● REQUIRED TASK: Gather every line of the records below that contains the string "breadcrumb", and copy each one. Case counts.
-- begin PROVIDED ENTRIES --
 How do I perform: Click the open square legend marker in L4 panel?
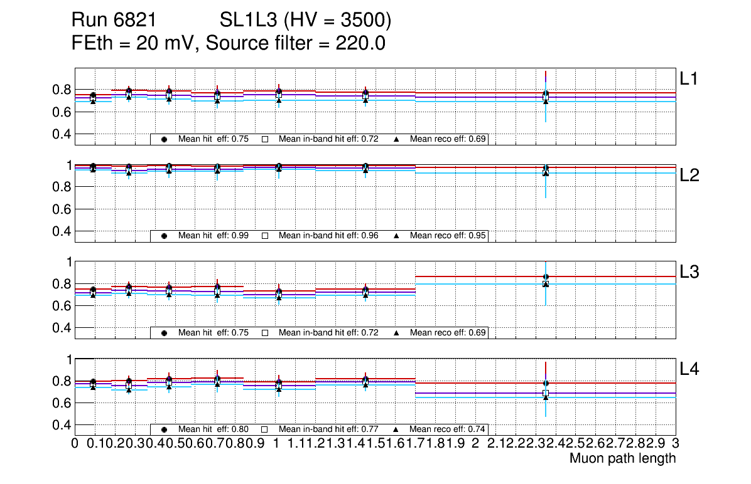click(x=265, y=429)
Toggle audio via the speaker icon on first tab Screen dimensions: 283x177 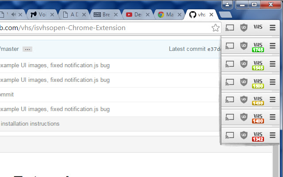coord(14,14)
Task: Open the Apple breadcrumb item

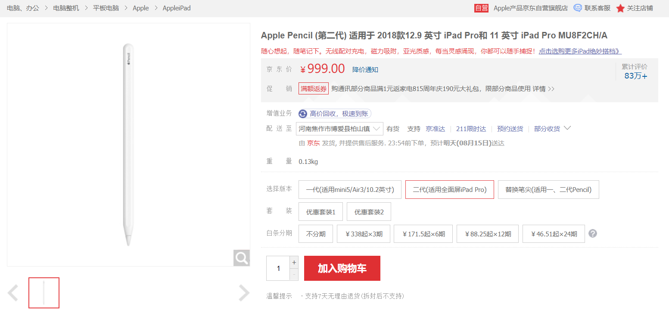Action: pos(140,8)
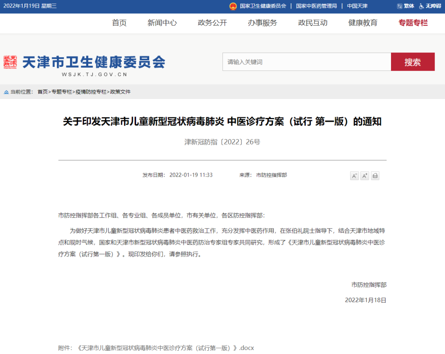Open the 政民互动 navigation item

(x=313, y=23)
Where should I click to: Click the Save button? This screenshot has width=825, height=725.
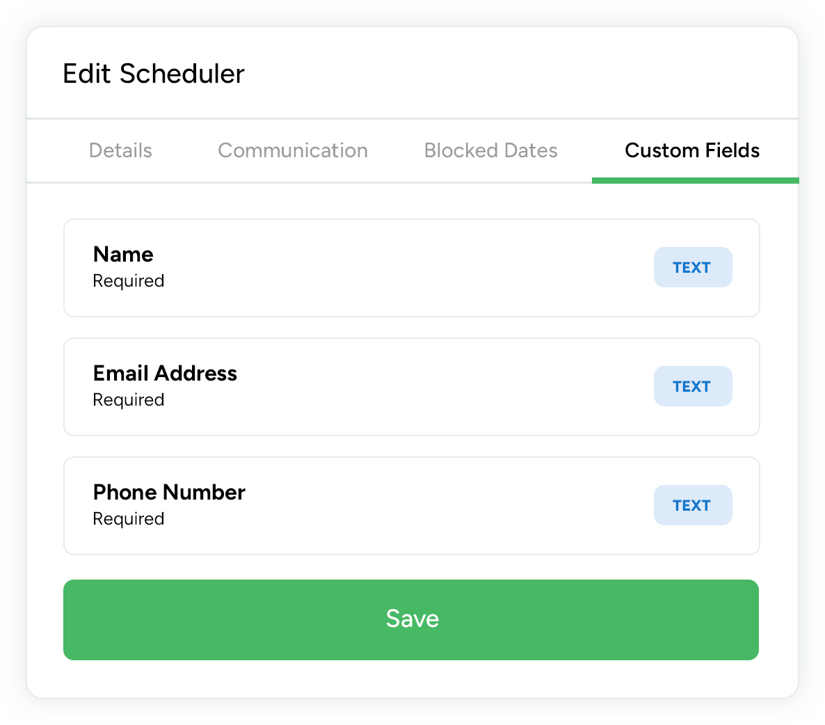(411, 619)
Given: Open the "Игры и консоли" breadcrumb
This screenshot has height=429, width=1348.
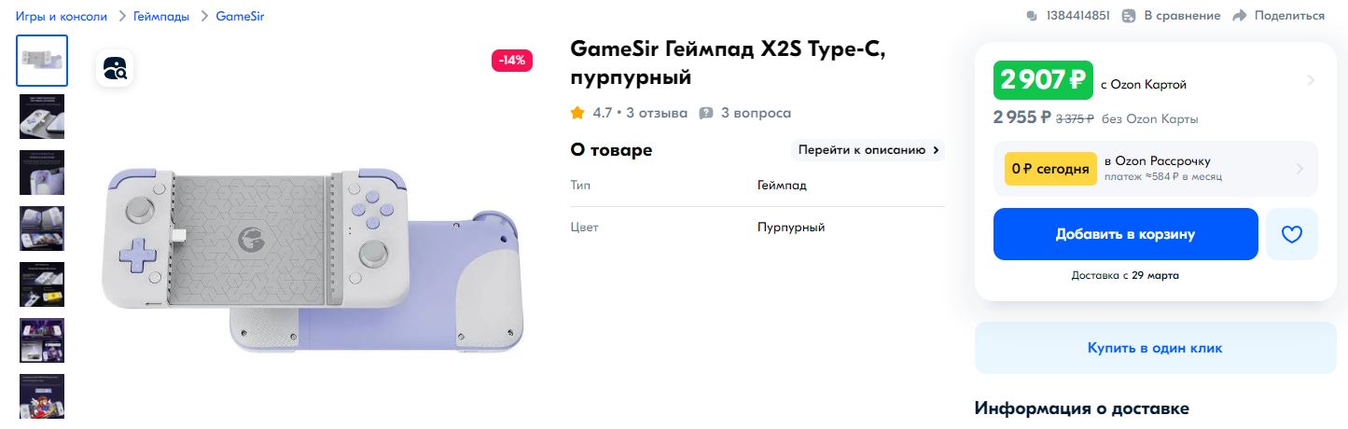Looking at the screenshot, I should (61, 16).
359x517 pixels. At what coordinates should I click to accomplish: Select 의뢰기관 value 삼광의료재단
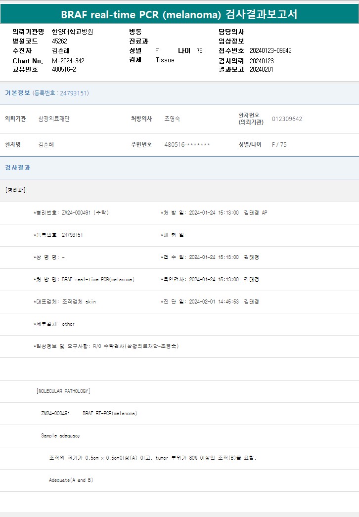pyautogui.click(x=54, y=119)
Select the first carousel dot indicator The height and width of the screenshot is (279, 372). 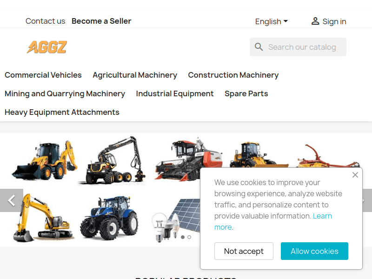point(182,237)
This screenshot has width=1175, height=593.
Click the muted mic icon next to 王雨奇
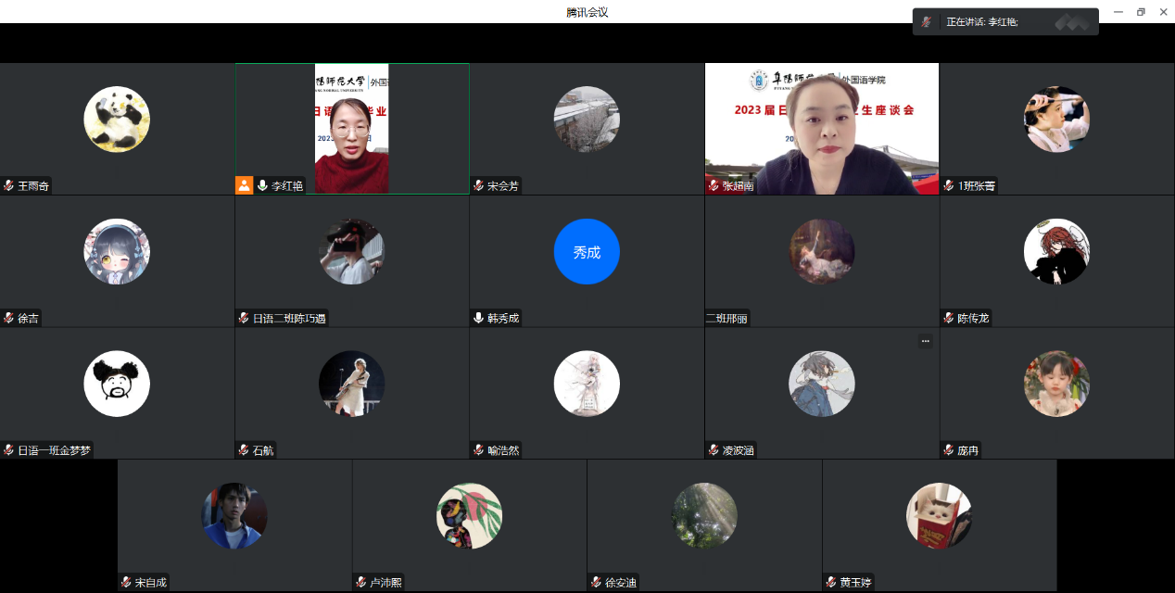[8, 186]
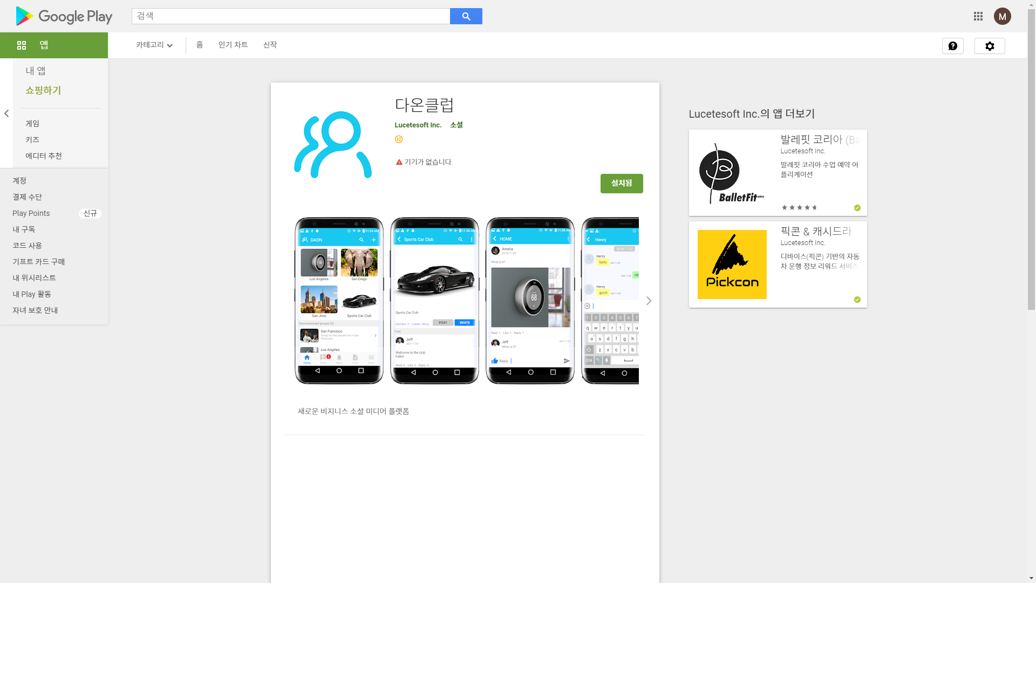
Task: Show next screenshots with right chevron
Action: tap(649, 301)
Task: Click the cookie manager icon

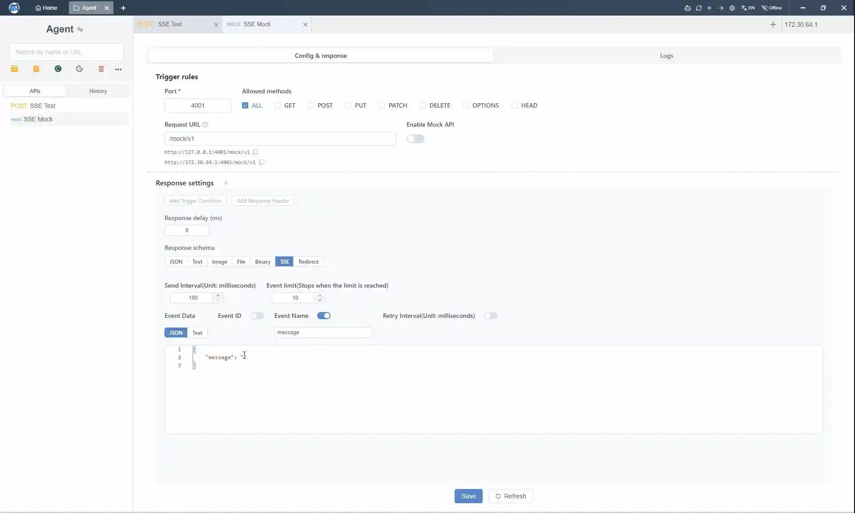Action: click(x=79, y=69)
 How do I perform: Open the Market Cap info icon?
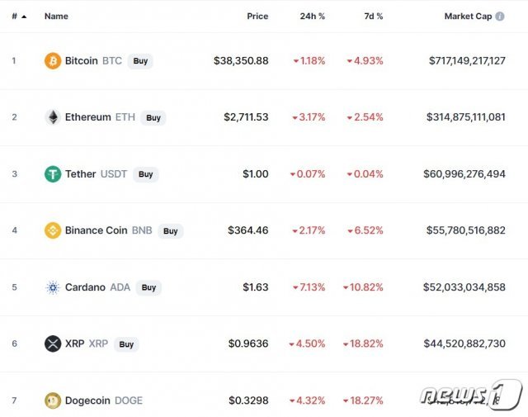[x=500, y=17]
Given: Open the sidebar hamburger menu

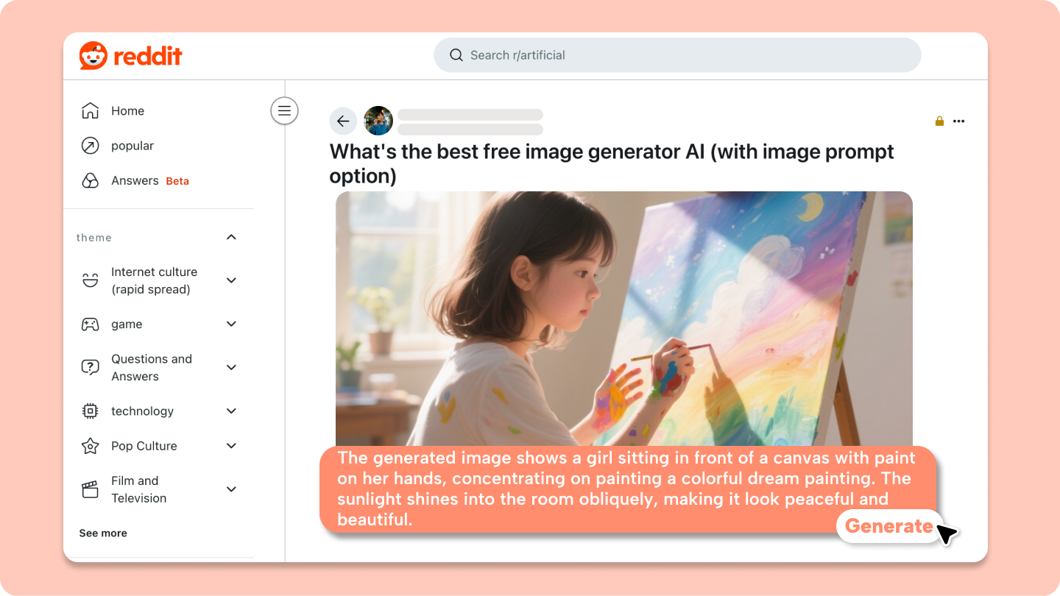Looking at the screenshot, I should tap(284, 110).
-- end PROVIDED ENTRIES --
● EXERCISE RESPONSE:
Task: Open the Apple breadcrumb item
Given: Open the "Игры и консоли" breadcrumb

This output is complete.